> [About this exercise]
How many lines in the material below include the string "Task"? Only the number should be given.

> [Record extracts]
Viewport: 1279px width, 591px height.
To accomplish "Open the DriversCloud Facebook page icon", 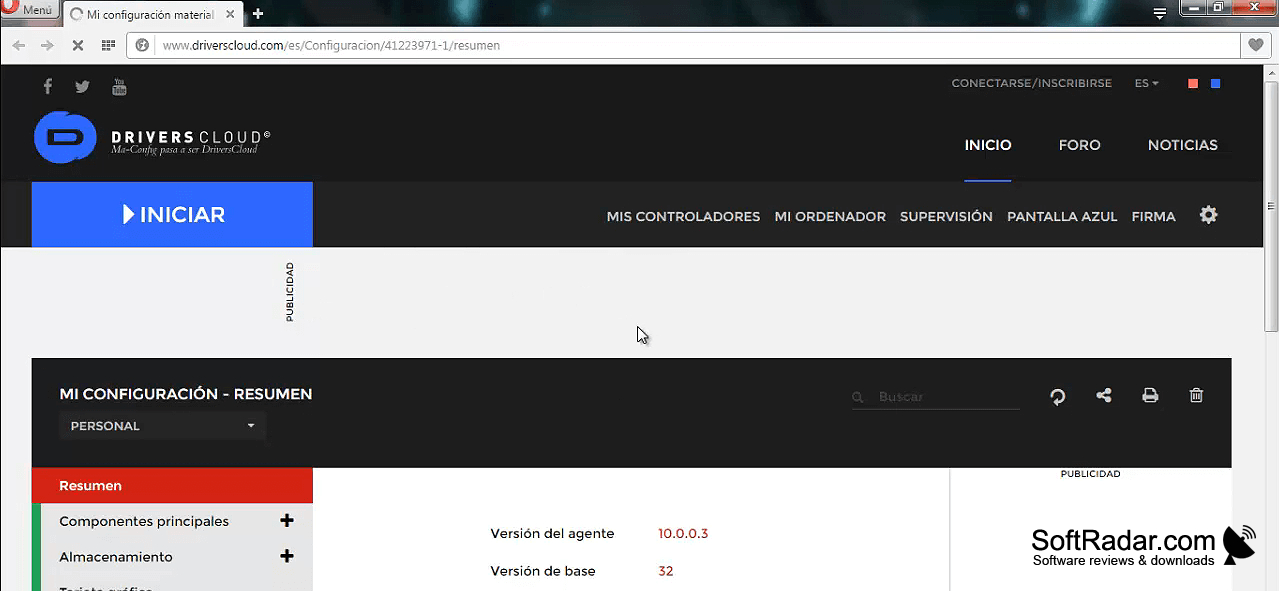I will coord(47,86).
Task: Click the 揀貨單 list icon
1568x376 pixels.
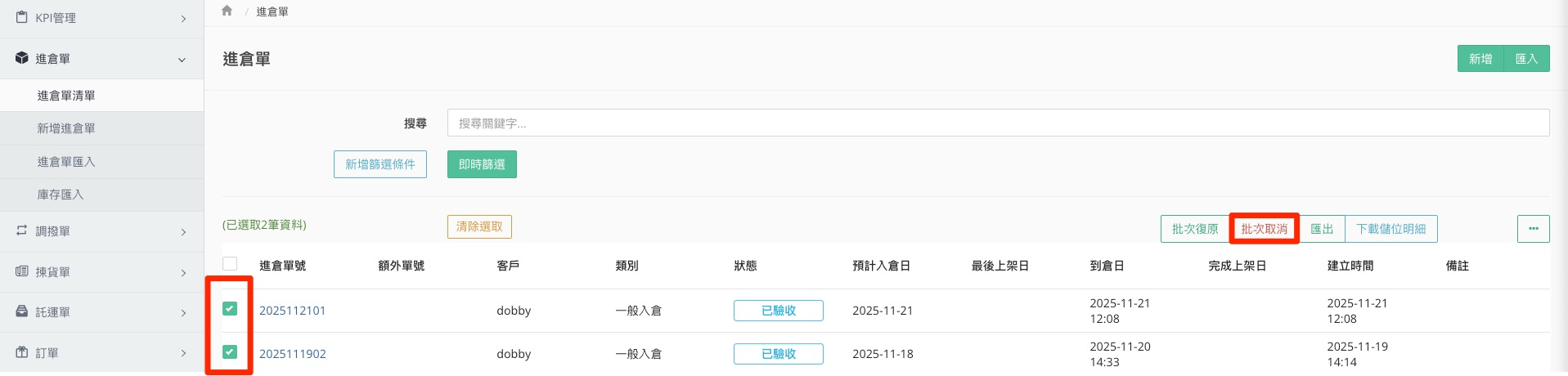Action: point(22,271)
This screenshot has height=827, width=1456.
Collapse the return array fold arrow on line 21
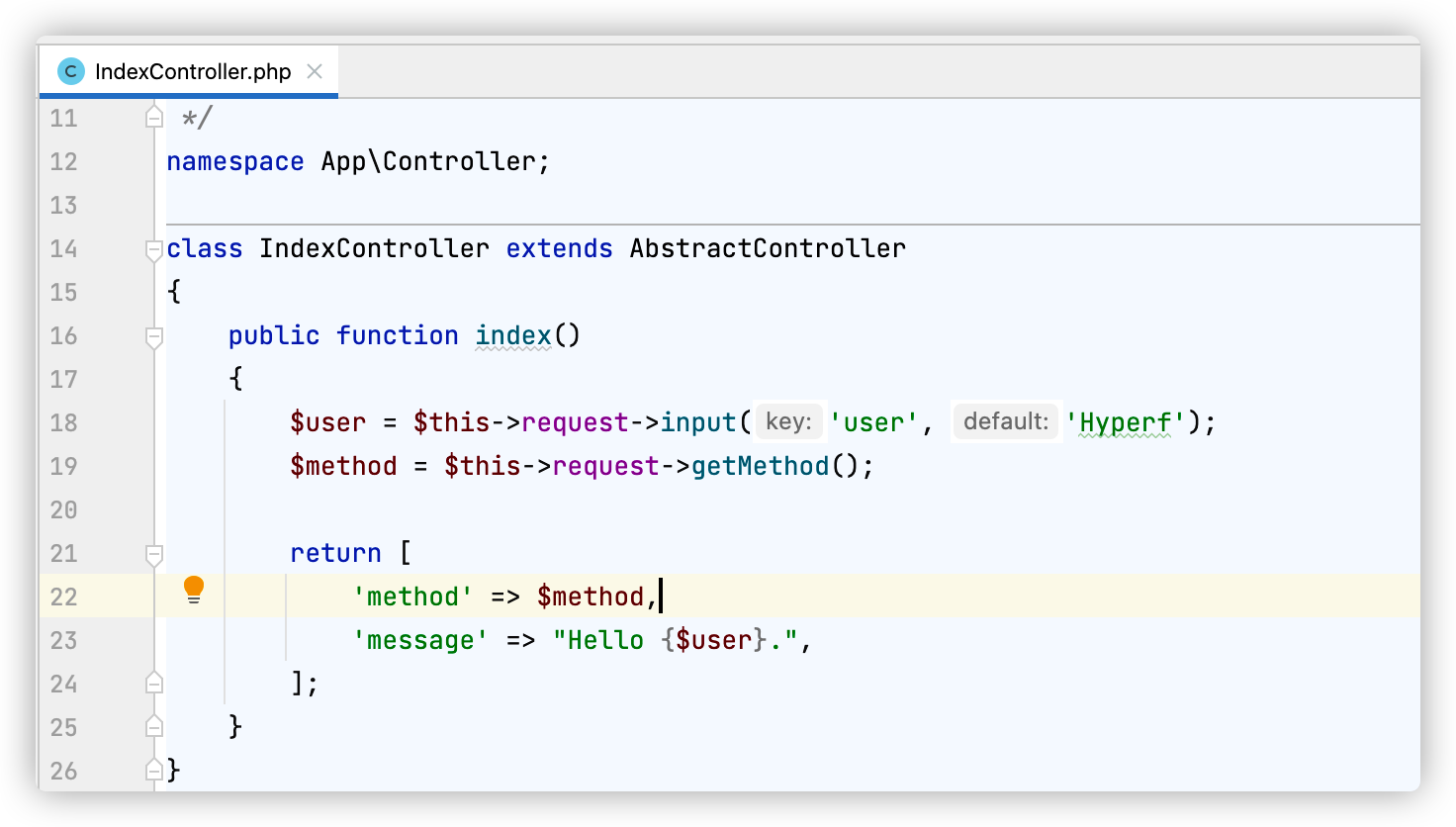click(x=153, y=553)
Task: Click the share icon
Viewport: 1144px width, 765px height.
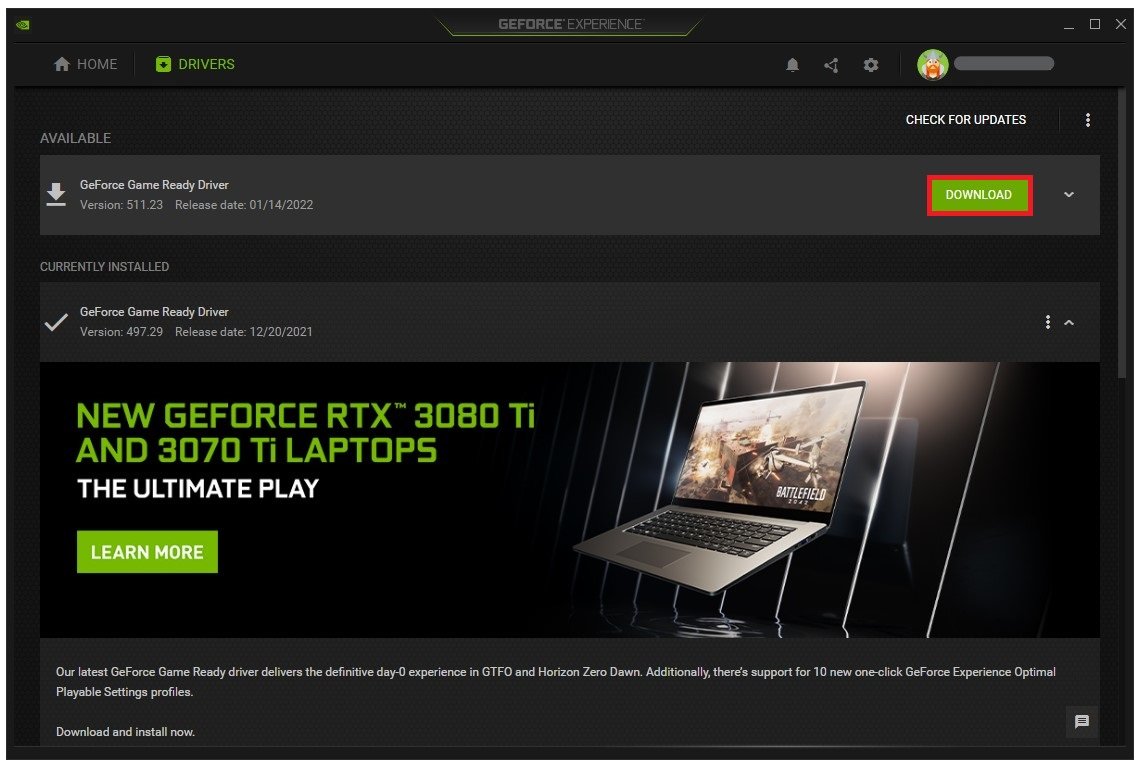Action: (831, 65)

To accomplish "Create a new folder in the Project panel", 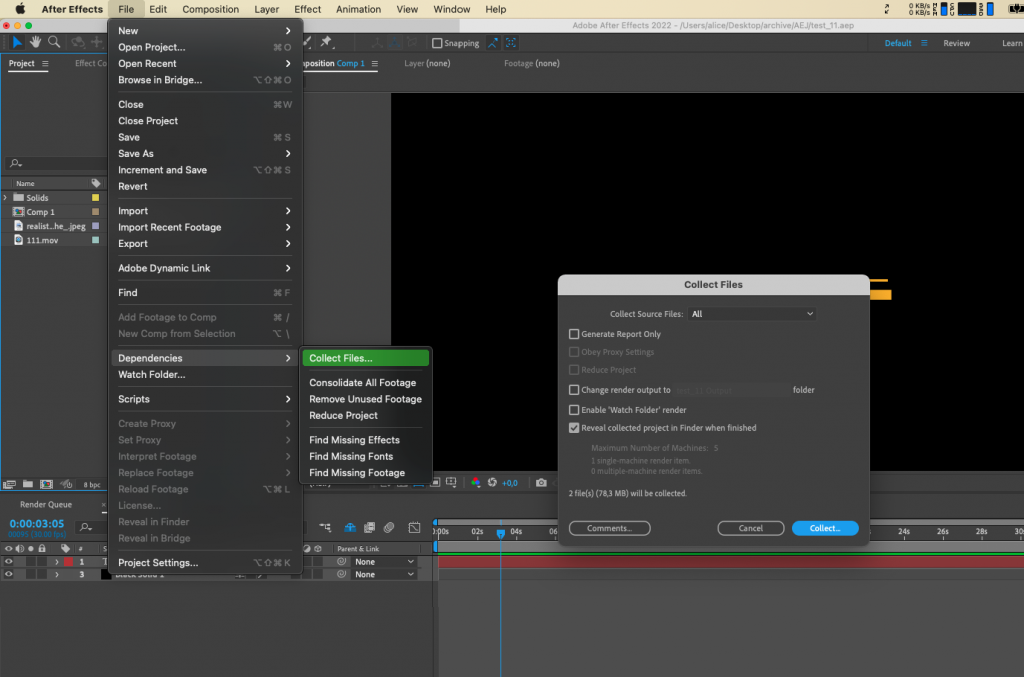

> [Exercise answer]
2